They came home from the war with medals and scars and the knowledge that they had served in one of the most decorated units in American military history. The men of the 442nd Regimental Combat Team and the Military Intelligence Service had fought across Europe and the Pacific while their families sat behind barbed wire in internment camps. And when they returned to Sacramento, the VFW and American Legion posts that welcomed white veterans refused to accept them. Some posts went further, expelling Nisei members who had served in World War I. The message was blunt: your sacrifice was not enough. So in February 1947, the Nisei veterans of Sacramento did what soldiers do when the path forward is blocked. They made their own.
The Nisei veterans found an ally in Alva J. Fleming, a fellow World War II veteran who was rising through VFW district leadership. Fleming helped them secure a charter for a segregated post -- VFW Post 8985, established on February 7, 1947. The word "segregated" cut both ways: it acknowledged the discrimination that made the post necessary while formalizing separation within an organization supposedly built on shared sacrifice. Fleming would eventually become VFW state commander for California in 1957, and over his career he helped found fourteen Nisei VFW posts across the state, from San Diego to San Francisco, Sacramento to San Jose. In the Pacific Northwest, where neither the VFW nor the American Legion would accept Nisei veterans, they bypassed both organizations entirely and founded the independent Nisei Veterans Committee.
Post 8985 initially met at the Sacramento Buddhist Church, then at a space on 4th and O Streets, while raising money for a permanent home. They purchased a parcel at 7th and T Streets in 1950 and began planning a meeting hall. But opportunity arrived from an unexpected direction. During the war, African Americans had moved into the housing vacated when Japanese Americans were forcibly incarcerated, transforming the old Japantown. One of those newcomers was Phelix Flowers, an entrepreneur who in 1951 commissioned architects A.E. Kimmel and Roy Swedin to build the Flower Garden restaurant next to the Buddhist church. The restaurant featured two banquet halls serving African American members of the Capital City Elk's Lodge 1147, who -- like their Nikkei neighbors -- were barred from using the main Elks Tower on Eleventh and J. When the Flower Garden declared bankruptcy in 1954, Post 8985 seized the chance. With proceeds from selling the T Street parcel and assistance from the Japanese American Citizens League, they acquired the property in 1955.

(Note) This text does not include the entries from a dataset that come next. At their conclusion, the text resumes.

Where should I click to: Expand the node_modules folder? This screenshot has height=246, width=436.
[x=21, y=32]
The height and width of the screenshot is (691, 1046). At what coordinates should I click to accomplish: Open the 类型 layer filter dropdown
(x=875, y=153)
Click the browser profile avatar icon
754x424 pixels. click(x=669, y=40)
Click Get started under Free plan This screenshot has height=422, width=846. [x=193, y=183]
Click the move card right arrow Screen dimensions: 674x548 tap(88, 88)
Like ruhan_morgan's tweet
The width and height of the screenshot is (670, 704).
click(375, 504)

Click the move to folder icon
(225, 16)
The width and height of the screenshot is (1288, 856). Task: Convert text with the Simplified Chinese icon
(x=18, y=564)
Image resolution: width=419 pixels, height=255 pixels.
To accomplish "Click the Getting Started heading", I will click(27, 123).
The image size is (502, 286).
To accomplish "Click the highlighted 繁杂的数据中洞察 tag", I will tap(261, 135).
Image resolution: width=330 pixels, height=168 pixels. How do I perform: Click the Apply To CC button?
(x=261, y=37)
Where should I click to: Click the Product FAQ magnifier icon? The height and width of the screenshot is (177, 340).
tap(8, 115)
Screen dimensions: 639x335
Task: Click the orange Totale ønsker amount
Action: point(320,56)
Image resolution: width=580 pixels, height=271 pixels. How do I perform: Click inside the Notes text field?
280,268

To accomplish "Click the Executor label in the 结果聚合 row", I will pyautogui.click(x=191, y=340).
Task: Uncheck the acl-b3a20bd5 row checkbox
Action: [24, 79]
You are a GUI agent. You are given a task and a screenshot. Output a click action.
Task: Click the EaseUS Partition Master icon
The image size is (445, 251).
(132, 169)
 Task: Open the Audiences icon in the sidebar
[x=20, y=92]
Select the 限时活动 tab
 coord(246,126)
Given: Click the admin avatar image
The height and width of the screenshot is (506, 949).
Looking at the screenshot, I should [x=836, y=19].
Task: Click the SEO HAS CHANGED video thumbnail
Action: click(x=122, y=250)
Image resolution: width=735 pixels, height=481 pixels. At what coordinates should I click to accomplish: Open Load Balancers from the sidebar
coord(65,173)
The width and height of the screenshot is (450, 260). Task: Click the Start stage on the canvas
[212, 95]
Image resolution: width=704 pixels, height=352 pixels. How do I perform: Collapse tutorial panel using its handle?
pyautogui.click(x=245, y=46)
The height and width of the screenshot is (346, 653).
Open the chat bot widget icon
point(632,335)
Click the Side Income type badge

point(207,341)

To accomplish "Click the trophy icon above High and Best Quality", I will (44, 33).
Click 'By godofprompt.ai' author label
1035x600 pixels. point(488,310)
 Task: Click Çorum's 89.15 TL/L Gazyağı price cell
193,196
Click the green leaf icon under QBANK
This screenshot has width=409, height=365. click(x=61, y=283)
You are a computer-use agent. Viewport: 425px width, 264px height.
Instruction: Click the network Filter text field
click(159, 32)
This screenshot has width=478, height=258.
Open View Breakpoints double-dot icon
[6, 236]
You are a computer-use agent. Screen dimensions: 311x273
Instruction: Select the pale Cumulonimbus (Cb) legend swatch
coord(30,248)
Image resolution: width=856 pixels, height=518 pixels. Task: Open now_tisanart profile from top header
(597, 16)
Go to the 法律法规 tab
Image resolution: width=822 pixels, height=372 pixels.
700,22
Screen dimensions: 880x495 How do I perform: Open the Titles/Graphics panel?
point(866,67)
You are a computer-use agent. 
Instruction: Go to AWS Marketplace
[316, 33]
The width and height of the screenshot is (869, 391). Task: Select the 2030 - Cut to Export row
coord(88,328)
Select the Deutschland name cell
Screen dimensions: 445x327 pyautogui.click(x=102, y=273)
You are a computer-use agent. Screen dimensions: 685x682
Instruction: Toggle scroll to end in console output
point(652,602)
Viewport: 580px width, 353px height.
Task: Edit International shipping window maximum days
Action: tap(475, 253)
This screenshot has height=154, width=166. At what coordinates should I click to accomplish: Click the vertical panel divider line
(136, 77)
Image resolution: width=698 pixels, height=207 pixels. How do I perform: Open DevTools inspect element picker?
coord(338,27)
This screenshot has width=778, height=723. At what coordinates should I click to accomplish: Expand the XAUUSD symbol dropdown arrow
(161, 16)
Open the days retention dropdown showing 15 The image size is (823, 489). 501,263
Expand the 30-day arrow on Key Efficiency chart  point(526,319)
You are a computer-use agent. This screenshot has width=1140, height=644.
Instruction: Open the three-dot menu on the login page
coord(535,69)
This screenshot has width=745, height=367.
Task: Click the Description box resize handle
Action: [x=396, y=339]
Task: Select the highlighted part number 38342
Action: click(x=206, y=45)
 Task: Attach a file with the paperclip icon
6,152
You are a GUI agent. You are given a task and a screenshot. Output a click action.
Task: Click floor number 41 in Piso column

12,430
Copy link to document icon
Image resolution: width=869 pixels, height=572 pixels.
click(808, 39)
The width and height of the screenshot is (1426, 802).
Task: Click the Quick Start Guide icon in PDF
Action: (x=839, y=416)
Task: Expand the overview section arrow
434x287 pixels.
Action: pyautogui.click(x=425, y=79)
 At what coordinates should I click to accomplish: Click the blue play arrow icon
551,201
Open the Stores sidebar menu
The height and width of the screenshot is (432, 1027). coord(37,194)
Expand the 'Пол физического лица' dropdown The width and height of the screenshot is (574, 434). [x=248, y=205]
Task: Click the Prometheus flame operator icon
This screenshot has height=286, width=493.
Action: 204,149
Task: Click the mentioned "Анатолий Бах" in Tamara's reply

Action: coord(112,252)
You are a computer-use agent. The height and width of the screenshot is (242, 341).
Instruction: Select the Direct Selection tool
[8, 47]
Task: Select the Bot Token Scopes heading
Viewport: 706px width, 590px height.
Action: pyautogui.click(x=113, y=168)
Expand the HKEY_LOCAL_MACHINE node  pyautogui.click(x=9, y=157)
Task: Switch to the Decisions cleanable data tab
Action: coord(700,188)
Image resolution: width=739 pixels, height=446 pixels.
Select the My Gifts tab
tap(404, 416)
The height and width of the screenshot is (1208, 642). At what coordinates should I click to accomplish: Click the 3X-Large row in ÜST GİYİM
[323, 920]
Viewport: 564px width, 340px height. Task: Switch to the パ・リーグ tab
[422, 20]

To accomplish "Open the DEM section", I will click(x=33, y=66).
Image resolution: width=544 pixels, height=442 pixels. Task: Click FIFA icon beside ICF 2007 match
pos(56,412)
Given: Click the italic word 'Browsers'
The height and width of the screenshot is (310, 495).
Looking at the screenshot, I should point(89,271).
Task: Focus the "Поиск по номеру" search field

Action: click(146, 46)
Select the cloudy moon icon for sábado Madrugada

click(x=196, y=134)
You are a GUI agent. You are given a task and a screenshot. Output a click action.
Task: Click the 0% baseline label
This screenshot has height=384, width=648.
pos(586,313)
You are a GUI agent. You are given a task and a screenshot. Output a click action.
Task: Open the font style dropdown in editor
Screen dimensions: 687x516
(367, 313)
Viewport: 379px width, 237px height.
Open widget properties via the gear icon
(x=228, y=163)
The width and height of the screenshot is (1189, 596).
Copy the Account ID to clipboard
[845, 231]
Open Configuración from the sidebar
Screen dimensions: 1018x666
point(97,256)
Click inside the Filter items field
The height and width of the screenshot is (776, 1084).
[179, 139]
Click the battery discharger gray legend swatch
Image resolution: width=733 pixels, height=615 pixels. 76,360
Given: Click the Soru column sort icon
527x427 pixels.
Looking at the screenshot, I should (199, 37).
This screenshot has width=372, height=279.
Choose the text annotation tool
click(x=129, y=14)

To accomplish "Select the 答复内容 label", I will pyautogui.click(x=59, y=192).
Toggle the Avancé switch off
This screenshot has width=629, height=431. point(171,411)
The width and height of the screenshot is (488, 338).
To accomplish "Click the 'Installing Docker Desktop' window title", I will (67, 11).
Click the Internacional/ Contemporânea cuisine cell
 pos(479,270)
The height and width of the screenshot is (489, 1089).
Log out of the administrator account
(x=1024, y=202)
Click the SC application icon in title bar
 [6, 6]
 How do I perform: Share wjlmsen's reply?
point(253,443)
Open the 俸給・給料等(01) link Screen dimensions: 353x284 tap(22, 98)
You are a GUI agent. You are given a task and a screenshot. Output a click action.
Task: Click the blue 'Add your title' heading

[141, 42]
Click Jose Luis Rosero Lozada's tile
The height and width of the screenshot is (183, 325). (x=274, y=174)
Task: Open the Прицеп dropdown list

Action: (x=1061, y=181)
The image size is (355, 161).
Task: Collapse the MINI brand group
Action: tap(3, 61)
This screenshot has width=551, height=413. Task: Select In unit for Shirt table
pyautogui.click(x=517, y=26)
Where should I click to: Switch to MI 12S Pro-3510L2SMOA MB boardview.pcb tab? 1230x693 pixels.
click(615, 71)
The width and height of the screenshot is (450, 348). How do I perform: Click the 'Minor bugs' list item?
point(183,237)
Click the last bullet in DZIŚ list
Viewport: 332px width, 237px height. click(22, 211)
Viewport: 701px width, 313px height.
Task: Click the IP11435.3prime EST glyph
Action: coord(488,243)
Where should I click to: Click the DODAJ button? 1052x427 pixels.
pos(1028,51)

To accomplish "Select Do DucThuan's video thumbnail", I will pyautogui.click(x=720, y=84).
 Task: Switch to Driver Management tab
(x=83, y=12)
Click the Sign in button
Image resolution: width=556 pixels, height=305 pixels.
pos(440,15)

The veterans dedicated their new home as the Nisei War Memorial Hall, installing an honor roll that listed the names of Japanese-American soldiers from Sacramento who had died in the war. The building itself told a layered story of American exclusion: built by a Black entrepreneur who needed his own banquet space because the city's main venues barred his community, then purchased by Japanese-American veterans who needed their own post because the national organizations barred theirs. Two communities, both shut out of the mainstream, had occupied the same neighborhood at different moments and for the same reason -- because Sacramento's racial boundaries gave them nowhere else to go. The building at 1515 4th Street became a gathering point for community events, memorial services, and the kind of quiet fellowship that holds a scattered diaspora together.
As Sacramento grew in the postwar decades, the neighborhood that had once been Japantown continued to disperse. The Buddhist church, where Post 8985 had held its first meetings, relocated south to Riverside. Japanese-American families spread throughout the city, following opportunity into suburbs that previous generations could not have entered. One by one, the businesses and institutions that had defined the community disappeared. Post 8985's clubhouse remained. Today it stands as the last Nikkei-owned property within the boundaries of what was once Sacramento's Japantown, a distinction that is equal parts pride and elegy. The building was listed on the National Register of Historic Places in 2020 and designated a Sacramento city landmark, recognition that arrived decades after most of its neighbors had been demolished or converted beyond recognition. It endures because the veterans who bought it understood something about holding ground: you do not give up a position that cost you this much to take.
Located at 38.576N, 121.504W in downtown Sacramento, near the intersection of 4th Street and the former Japantown district. Sacramento Executive Airport (KSAC) is approximately 3nm south; Sacramento International (KSMF) lies 10nm northwest. The downtown Sacramento grid is clearly visible from 2,000-3,000 feet AGL. The post sits within the flat urban core, a few blocks from the Capitol building and the Tower Bridge over the Sacramento River.